The Elder Law Forum by Professor Michael Myers Editor's Note: The Elder Law Forum is a public service of the University of South Dakota School of Law, an extension of the SENIOR LEGAL HOTLINE available at no cost to persons 60 and older at 605-677-6343 and firstname.lastname@example.org during regular business hours. The Elder Law Forum delivers information and educational material by radio, a weekly newspaper column, and Law School research papers placed on the USD School of Law Web site. Professor Myers teaches Elder Law at the School of Law.
Over 55? Consider
If you are over 55 and an organ donor, while you may not be "over the hill," your organs are. "They will take your corneas," says University of South Dakota Medical School Diener Paul Bliss. "But, generally, the rest of your body is not suitable for transplantation."

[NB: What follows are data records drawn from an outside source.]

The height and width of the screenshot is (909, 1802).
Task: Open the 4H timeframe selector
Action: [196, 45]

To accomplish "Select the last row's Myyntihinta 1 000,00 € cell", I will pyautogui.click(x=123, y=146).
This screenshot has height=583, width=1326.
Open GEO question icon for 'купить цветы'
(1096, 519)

As the "diener," Bliss is responsible for receiving and caring for bodies donated to the medical school for anatomical study by students enrolled in medicine, physical therapy, occupational therapy, and physician assistant courses.
Also, he oversees the USD Medical School Body Donation Program.

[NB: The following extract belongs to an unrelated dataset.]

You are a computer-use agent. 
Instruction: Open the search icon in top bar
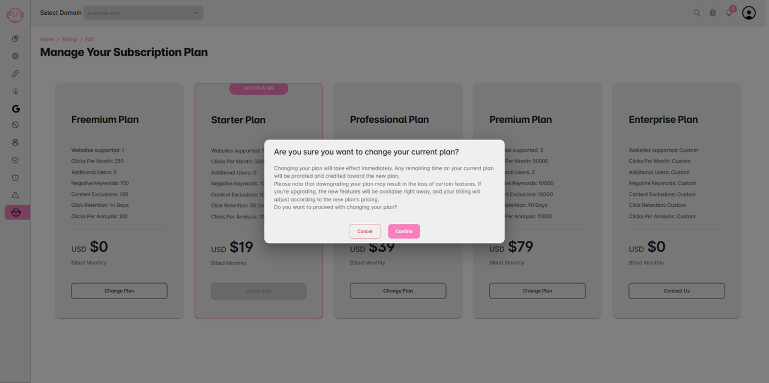pos(696,13)
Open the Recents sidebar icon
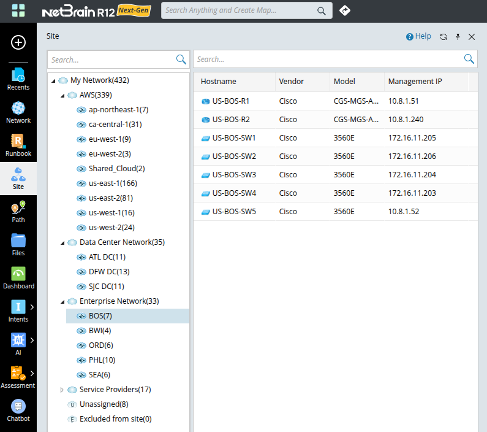Image resolution: width=487 pixels, height=432 pixels. tap(18, 77)
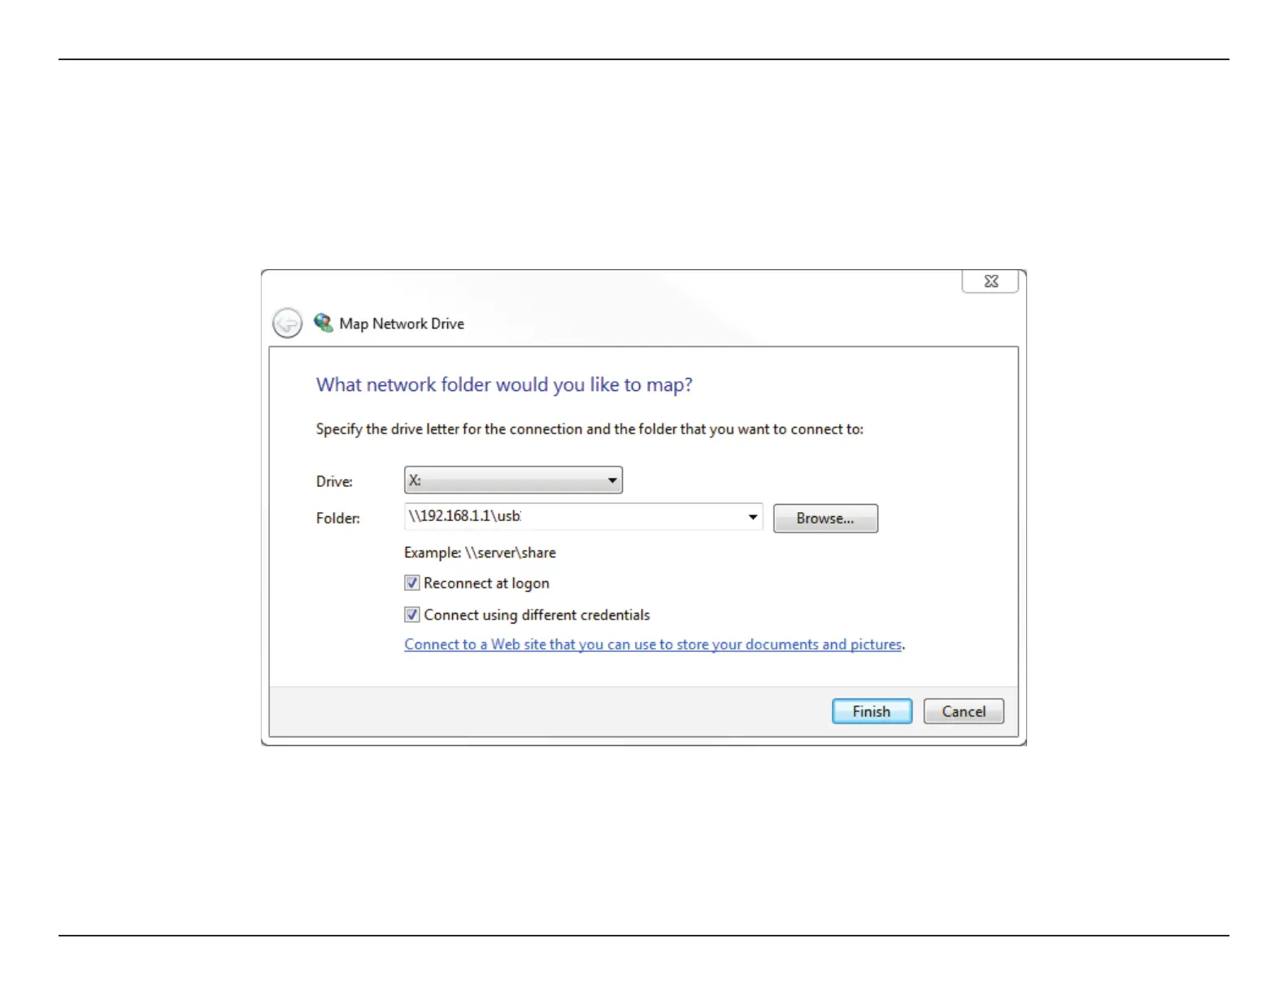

Bliss appeared on this week's Elderlaw Forum radio program and asked listeners to consider donating their bodies to the school. "It is a generous, thoughtful, and truly beneficial gift, one that contributes to the education of clinicians throughout the region," he said. Also, it is inexpensive: 65 cents per mile for transporting the body.
Here is how it works: The donor contacts Mr. Bliss at 605-677-5141 or e-mail email@example.com. He provides an information brochure containing the necessary consent forms, which are executed and returned to his office.
At the time of death the body is taken to a funeral home selected by the family, where it is embalmed. The body may be retrieved by Bliss immediately, or after a memorial service, or traditional funeral, as determined by the family.
After the anatomical study cycle is completed the body is cremated. At a cost of $75 the ashes will be returned to the family, or alternatively the ashes may be interred at a special plot located in the BluffView Cemetery, Vermillion.
The bodies serve a collateral educational purpose. Each year high school students from South Dakota, Iowa, and Nebraska tour the medical school's gross anatomy laboratory as a field extension of their anatomy and biology courses.
Bliss says the tour is often a memorable one for students, who years later vividly recall the experience. Many say it drew them to a career in healthcare. Over 55 and an organ donor? Give Mr. Bliss a call.